Task objective:
In the records that follow, find the line with "Open the 用户登录"; from there, retype every line exactly through the line with "Task: Open address link Новобульварная, 9", which also belongs to the answer.

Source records
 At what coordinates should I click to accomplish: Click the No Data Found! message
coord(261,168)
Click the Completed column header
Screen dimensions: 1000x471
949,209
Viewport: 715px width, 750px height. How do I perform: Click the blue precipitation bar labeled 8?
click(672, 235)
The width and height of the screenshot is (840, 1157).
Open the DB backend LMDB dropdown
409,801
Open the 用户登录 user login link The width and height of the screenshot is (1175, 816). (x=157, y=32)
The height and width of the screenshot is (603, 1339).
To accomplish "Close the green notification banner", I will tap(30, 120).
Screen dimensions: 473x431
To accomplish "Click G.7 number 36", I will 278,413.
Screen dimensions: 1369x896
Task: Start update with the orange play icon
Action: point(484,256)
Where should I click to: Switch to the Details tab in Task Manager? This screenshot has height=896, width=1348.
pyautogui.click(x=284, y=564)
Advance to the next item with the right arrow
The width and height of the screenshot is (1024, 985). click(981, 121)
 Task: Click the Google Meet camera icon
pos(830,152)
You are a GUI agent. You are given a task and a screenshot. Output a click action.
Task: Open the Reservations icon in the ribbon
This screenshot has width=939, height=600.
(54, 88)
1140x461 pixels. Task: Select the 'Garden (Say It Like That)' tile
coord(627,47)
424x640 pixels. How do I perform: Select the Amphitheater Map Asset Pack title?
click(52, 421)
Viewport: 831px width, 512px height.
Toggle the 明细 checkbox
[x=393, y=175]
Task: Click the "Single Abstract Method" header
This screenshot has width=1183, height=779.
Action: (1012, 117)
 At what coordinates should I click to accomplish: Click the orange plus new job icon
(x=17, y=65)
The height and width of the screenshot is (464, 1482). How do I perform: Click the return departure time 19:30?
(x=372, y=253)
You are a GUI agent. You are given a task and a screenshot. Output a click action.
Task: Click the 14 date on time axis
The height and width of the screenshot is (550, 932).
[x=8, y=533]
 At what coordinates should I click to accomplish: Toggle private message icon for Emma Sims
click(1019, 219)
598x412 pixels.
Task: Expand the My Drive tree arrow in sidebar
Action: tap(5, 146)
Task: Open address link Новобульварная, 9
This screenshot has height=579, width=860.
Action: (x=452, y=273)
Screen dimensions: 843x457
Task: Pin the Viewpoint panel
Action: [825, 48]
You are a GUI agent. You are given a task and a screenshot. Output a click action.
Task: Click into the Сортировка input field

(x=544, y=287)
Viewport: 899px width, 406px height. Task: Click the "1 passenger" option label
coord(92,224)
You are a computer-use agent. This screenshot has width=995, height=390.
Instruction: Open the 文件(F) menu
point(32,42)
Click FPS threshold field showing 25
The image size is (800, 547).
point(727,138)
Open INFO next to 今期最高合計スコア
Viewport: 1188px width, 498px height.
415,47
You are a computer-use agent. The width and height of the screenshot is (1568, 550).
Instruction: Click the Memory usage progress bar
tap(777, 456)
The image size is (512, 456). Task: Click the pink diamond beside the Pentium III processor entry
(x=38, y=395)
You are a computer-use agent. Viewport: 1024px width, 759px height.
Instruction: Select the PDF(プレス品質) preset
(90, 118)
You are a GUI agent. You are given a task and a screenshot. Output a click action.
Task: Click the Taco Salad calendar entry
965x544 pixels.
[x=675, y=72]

Worked solution:
Open the 用户登录 user login link The width and height of the screenshot is (1175, 816). (x=157, y=32)
The height and width of the screenshot is (603, 1339).
To accomplish "Close the green notification banner", I will tap(30, 120).
Screen dimensions: 473x431
To accomplish "Click G.7 number 36", I will 278,413.
Screen dimensions: 1369x896
Task: Start update with the orange play icon
Action: point(484,256)
Where should I click to: Switch to the Details tab in Task Manager? This screenshot has height=896, width=1348.
pyautogui.click(x=284, y=564)
Advance to the next item with the right arrow
The width and height of the screenshot is (1024, 985). click(981, 121)
 Task: Click the Google Meet camera icon
pos(830,152)
You are a GUI agent. You are given a task and a screenshot. Output a click action.
Task: Open the Reservations icon in the ribbon
This screenshot has width=939, height=600.
(54, 88)
1140x461 pixels. Task: Select the 'Garden (Say It Like That)' tile
coord(627,47)
424x640 pixels. How do I perform: Select the Amphitheater Map Asset Pack title?
click(52, 421)
Viewport: 831px width, 512px height.
Toggle the 明细 checkbox
[x=393, y=175]
Task: Click the "Single Abstract Method" header
This screenshot has width=1183, height=779.
Action: (1012, 117)
 At what coordinates should I click to accomplish: Click the orange plus new job icon
(x=17, y=65)
The height and width of the screenshot is (464, 1482). How do I perform: Click the return departure time 19:30?
(x=372, y=253)
You are a GUI agent. You are given a task and a screenshot. Output a click action.
Task: Click the 14 date on time axis
The height and width of the screenshot is (550, 932).
[x=8, y=533]
 At what coordinates should I click to accomplish: Toggle private message icon for Emma Sims
click(1019, 219)
598x412 pixels.
Task: Expand the My Drive tree arrow in sidebar
Action: tap(5, 146)
Task: Open address link Новобульварная, 9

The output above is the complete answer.